I hope that makes sense.
Customer service reps are just not paid enough to give a fudgebucket about some annoying customer’s account. All it takes is a social engineer calling Namecheap support to get the account reset criteria then they slap the info on Pastebin and voila.
Just disclose it.
Pete, again, if we disclose that, we’ve just given someone pretty good ammunition to wreak potential havoc on another user’s account. We have rigorous checks and balances in place, but if we tell you what they are, the hackers have won.
If you are our customer, would you want us to tell everyone what information we need from a customer to provide access to his/her account? I wouldn’t think so.
They can’t call support, btw. We don’t have phone support. 🙂
I always use a unique email address for each site. Sorry to say that got several SPAM on the email address I used on namecheap.com (and only there).
So, someone stole your database or you sold our addresses.
Please, explain.
Thank you,
Yago
Hi Yago, I’ve had this investigated by our risk management team. We think we know what happened in your case and it’s not a breach but rather how the system is designed, but we’d need you to create a ticket for our legal and abuse team with full headers so that we can investigate. Please do so at your earliest convenience. Thank you.

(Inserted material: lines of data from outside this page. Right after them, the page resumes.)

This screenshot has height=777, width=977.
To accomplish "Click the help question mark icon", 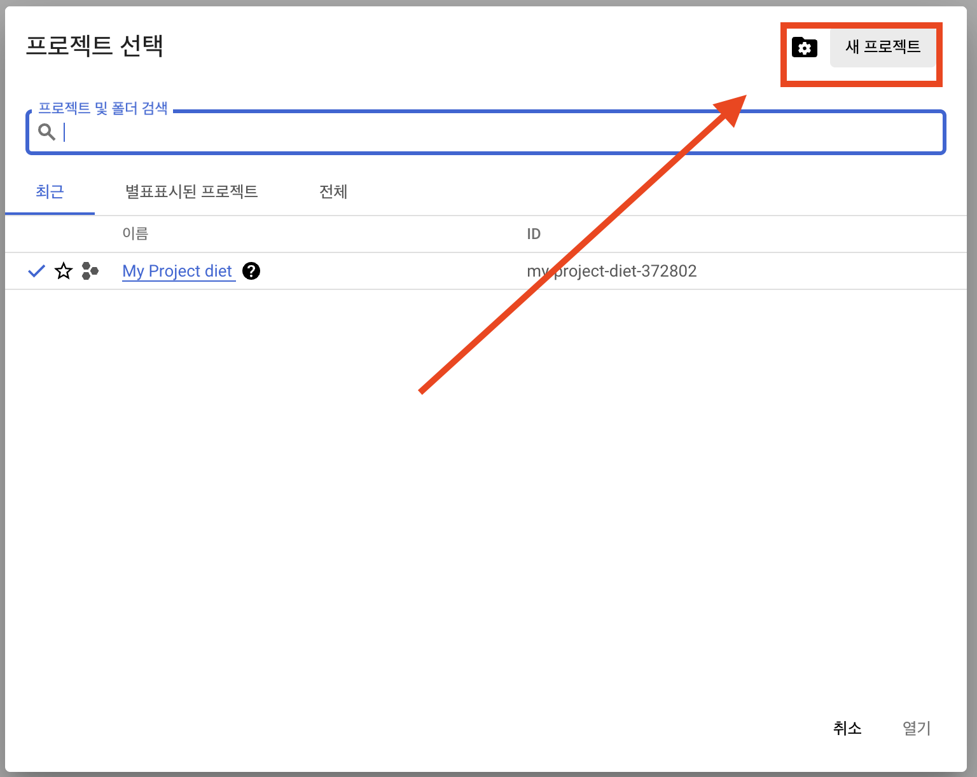I will coord(251,272).
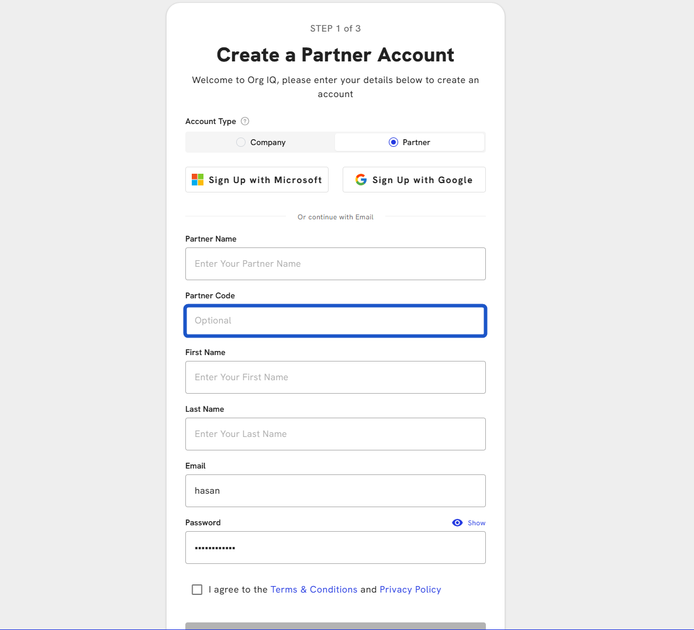This screenshot has width=694, height=630.
Task: Click into the optional Partner Code field
Action: coord(335,321)
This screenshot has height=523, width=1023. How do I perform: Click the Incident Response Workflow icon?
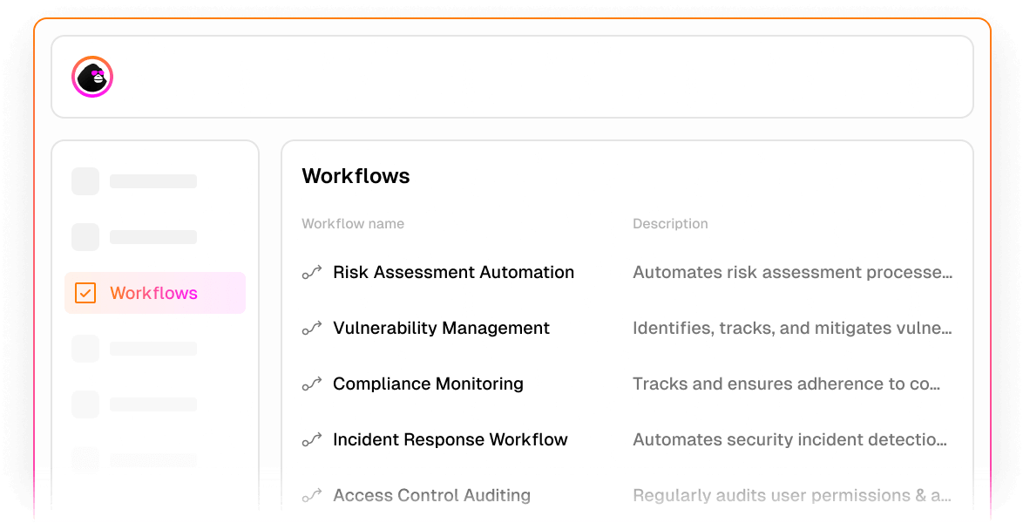tap(312, 439)
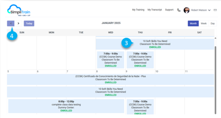
Task: Open complete class data testing event
Action: (x=66, y=106)
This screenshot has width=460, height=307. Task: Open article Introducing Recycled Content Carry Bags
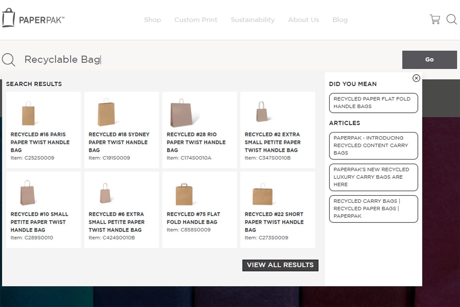[x=373, y=146]
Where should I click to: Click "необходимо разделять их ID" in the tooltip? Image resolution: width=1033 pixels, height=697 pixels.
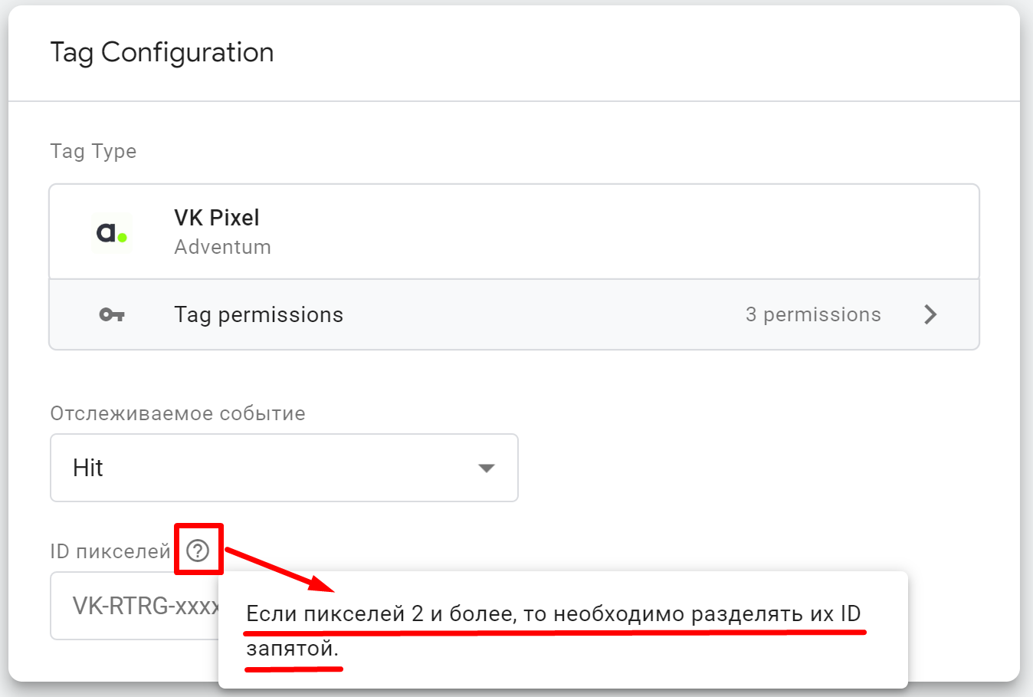(x=707, y=613)
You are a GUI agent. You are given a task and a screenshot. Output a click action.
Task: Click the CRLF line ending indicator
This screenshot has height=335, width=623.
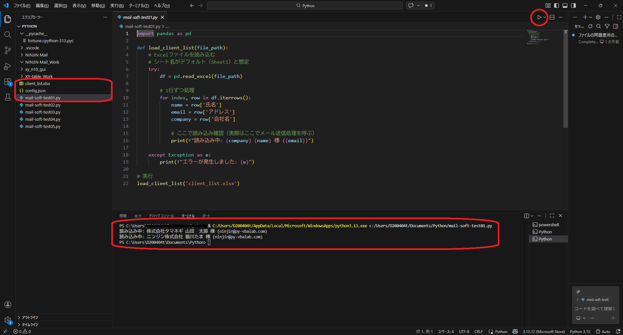point(478,331)
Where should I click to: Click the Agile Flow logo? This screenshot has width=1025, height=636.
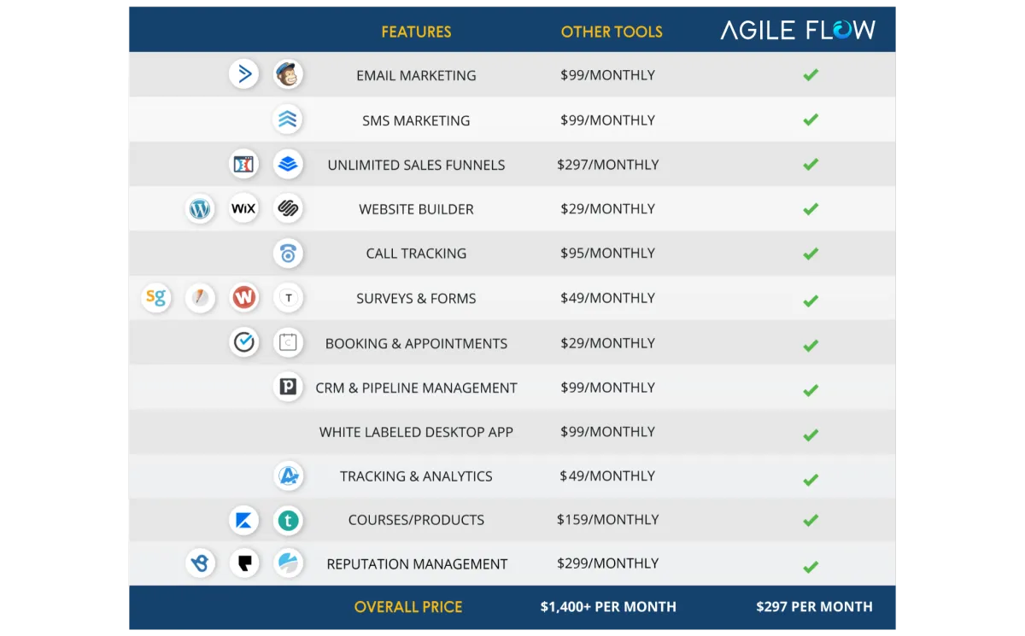coord(798,31)
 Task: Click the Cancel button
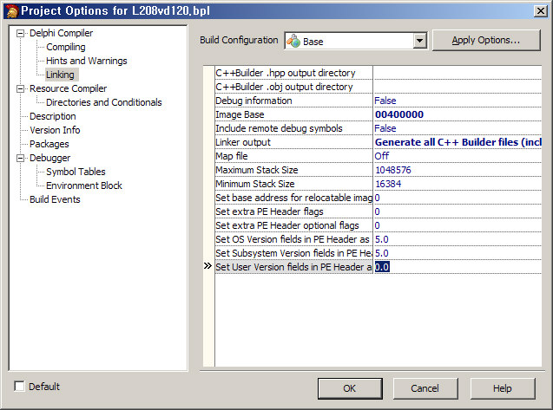tap(425, 388)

I’m your customer, and I would like to use 2FA.
But I have a problem because my phone can’t receive SMS or such thing.
Why don’t you do like this:
1. User log in using normal USERID and PASSWORD
2. Your system sends an email. This contains random number
3. User input its number to a form
4. User can now able to login
Hi Terr, we will be supporting additional methods of authentication for 2FA in the future. Thanks for the feedback!

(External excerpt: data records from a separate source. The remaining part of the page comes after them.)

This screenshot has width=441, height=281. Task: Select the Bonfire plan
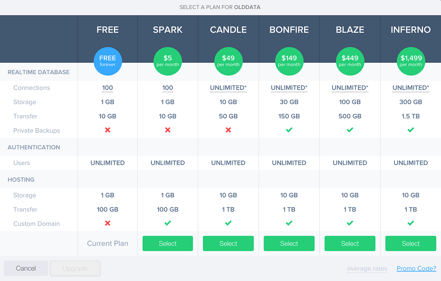click(x=289, y=243)
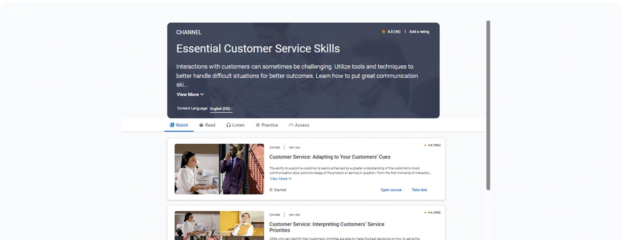
Task: Click the Practice tab icon
Action: [x=258, y=125]
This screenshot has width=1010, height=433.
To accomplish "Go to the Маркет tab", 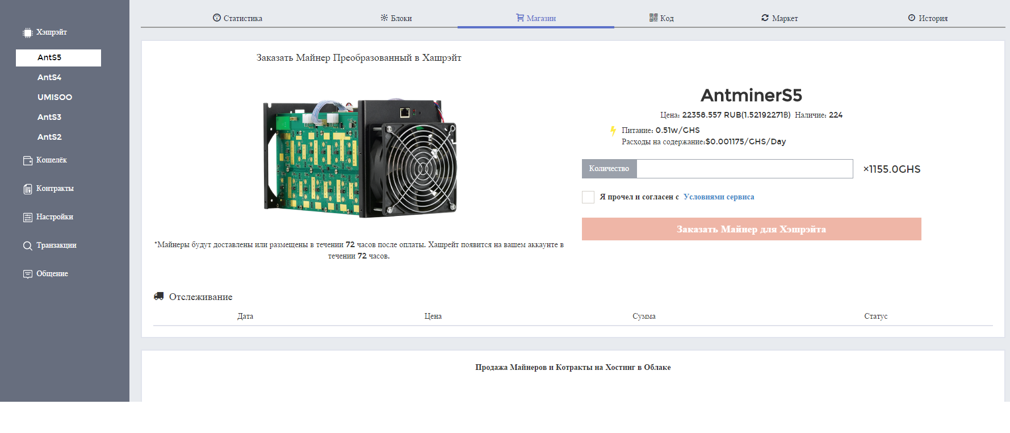I will 779,18.
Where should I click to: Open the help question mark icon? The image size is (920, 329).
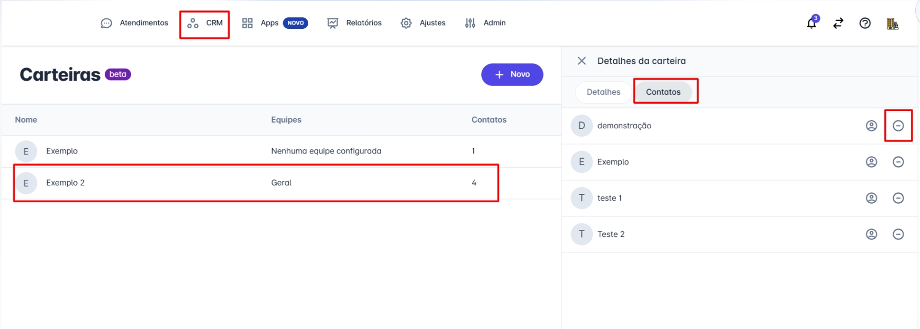click(x=865, y=23)

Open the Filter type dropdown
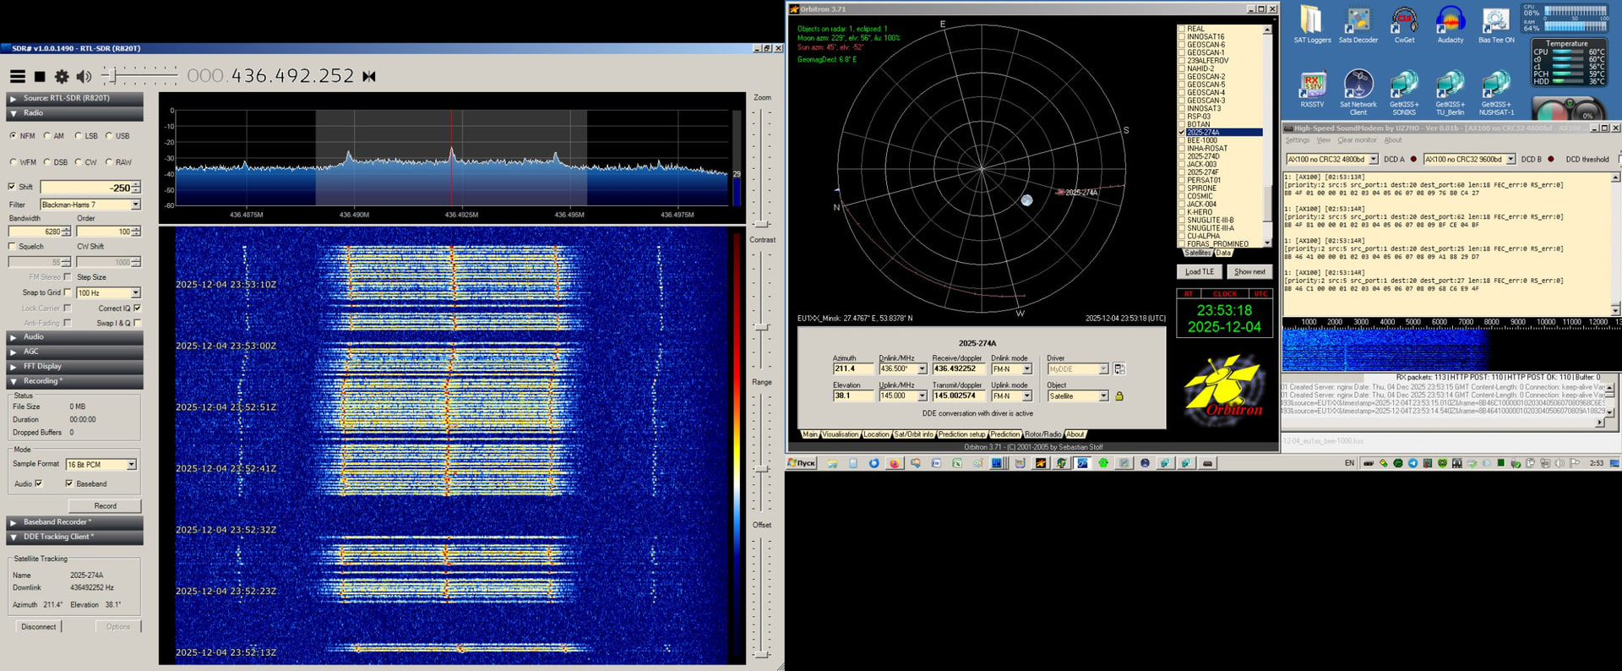tap(135, 205)
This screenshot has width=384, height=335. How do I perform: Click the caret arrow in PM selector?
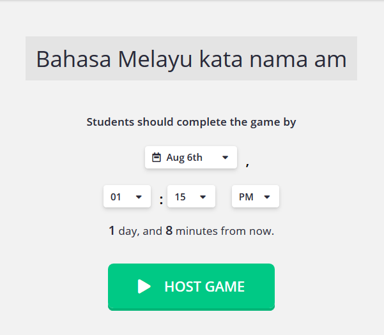point(267,197)
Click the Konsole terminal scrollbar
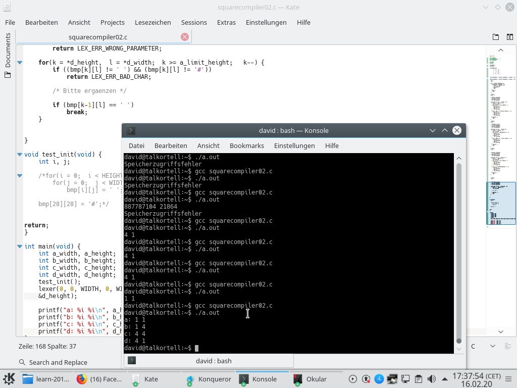 (459, 253)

OK, thank you Tamar. I’ll do that right now.
Would be nice to know how “the system is designed”.
Does the system allows third party access to our email addresses?

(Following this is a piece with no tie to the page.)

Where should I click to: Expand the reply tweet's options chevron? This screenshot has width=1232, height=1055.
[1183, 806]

Hi Yago, again, please submit a ticket.
In our case, we think you had not applied domain privacy in time. I get the same messages on domains I also recently registered if I don’t apply domain privacy on the domains. Those guys are smart, but yes, I agree — those emails are unwelcome and unsolicited.
Done. Ticket ID: FIY-384-71684
The address leaked comes from the “E-mail Forwarding Setup”, not from the WHOIS email.
Hi Yago, no problem, I will escalate the ticket.
We’re not going to be able to shed light into the design of our system, since that’s a way to get the wrong folks in.
However, we will be happy to investigate and let you know what you can do to secure your account.
Now I got “Invalid ticket ID or you do not have permission to access this ticket”
Yago, the ticket is there and I have escalated it for you. Please hang tight; you’ll get a response via email.
Hi Yago, we reviewed and responded to the ticket which should address the concerns you have. I assume you wanted to reverse the setup of your email, but the publicly available address is forwarding to the Namecheap one that leads you to believe that it’s coming from us. It’s not 🙂 Hope that clarifies!
Thank you Tamar, yes it is clear now.
Sorry for the inconvenience 😉
How can my webpage at another site long on to namecheap and remap my domain to my webpage at another site.
All they get from me is password and user name, plus my phone number.
It can’t work — they can’t get in.
Ernest, I’m afraid I do not know exactly what you are trying to ask, but this is a support question versus a security question. Please contact us directly and we’ll be happy to help.
What’s the current status of the planned support for Google Authenticator, Authy, and TOTP?
Still planned, Louis, but we’re unable to provide an ETA. Thanks!